The streaming operators {>>{...}} and {<<{...}} convert between structured data (structs, arrays, queues) and bit streams. >> streams left-to-right (MSB first, the "natural" order); << reverses the order of slices. The optional slice size controls the granularity of reversal: {<<8{data}} reverses byte order while preserving each byte's internal bit order — the canonical one-line endianness swap. In verification, streaming is the standard way to pack a transaction struct into a byte queue for a serial driver and unpack monitored bytes back into a struct.

typedef struct packed {
  logic [7:0]  cmd;
  logic [15:0] addr;
  logic [31:0] data;
} pkt_t;                               // 56 bits total

pkt_t        pkt;
logic [55:0] flat;
byte         q[$];

initial begin
  pkt = '{cmd: 8'h5A, addr: 16'hBEEF, data: 32'h1234_5678};

  flat = {>>{pkt}};                    // pack struct → bit stream (MSB first)
  q    = {>>byte{pkt}};                // pack struct → byte queue
  // q = {5A, BE, EF, 12, 34, 56, 78}

  {>>{pkt}} = flat;                    // unpack stream → struct (LHS use)

  // Byte reversal: classic endianness swap
  logic [31:0] le = {<<8{32'h1234_5678}};   // 32'h7856_3412
  // Bit reversal of the whole word:
  logic [31:0] rb = {<<{32'h8000_0001}};    // 32'h8000_0001 mirrored
end

STREAMING SLICE SIZE CONTROLS REVERSAL GRANULARITY

  source word:        32'h12_34_56_78
                       byte3 byte2 byte1 byte0

  {>>{w}}    stream MSB-first :  12 34 56 78   (no change)
  {<<8{w}}   reverse BYTES    :  78 56 34 12   (endianness swap)
  {<<16{w}}  reverse HALFWORDS:  56 78 12 34
  {<<{w}}    reverse BITS     :  every bit mirrored

  rule: << reverses the order of slices; slice = N bits (default 1)

Interview angle

• "Swap byte order in one line" — {<<8{word}}: slice size 8 reverses bytes, preserves bits within bytes.

• ">> vs >>> ?" — arithmetic shift sign-extends only if the operand is signed; on unsigned it is identical to >>.

• "Pack a struct into a byte queue" — q = {>>byte{pkt}}; unpack with the streaming expression on the LHS.

Key takeaways

• >>> sign-extends only when the left operand is signed — the operator alone is not enough.

• Reduction operators collapse vectors to one bit: |v any-set, &v all-set, ^v parity.

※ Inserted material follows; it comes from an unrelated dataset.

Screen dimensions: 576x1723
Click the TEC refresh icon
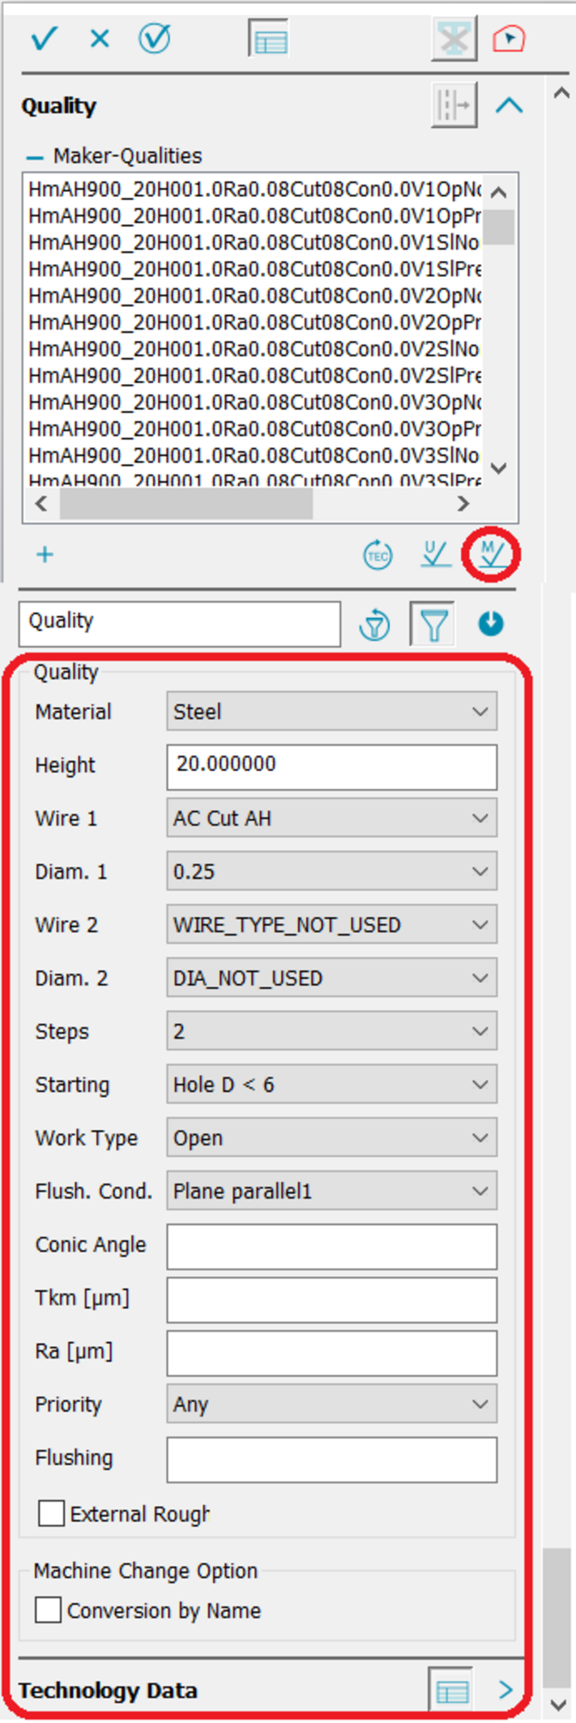click(x=377, y=555)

• Concatenation results are always unsigned and every operand needs a known width.

• {<<8{w}} reverses bytes (endianness); {<<{w}} reverses bits; streaming works on both LHS and RHS.

Common pitfalls

• Using >>> on an unsigned operand and expecting sign extension — it silently zero-fills.

• Putting an unsized literal inside a concatenation — illegal; size every operand.

• Confusing {<<{w}} (bit reverse) with {<<8{w}} (byte reverse) — the slice size is the whole answer.

• Forgetting concat results are unsigned — embedding one in arithmetic poisons the signed context.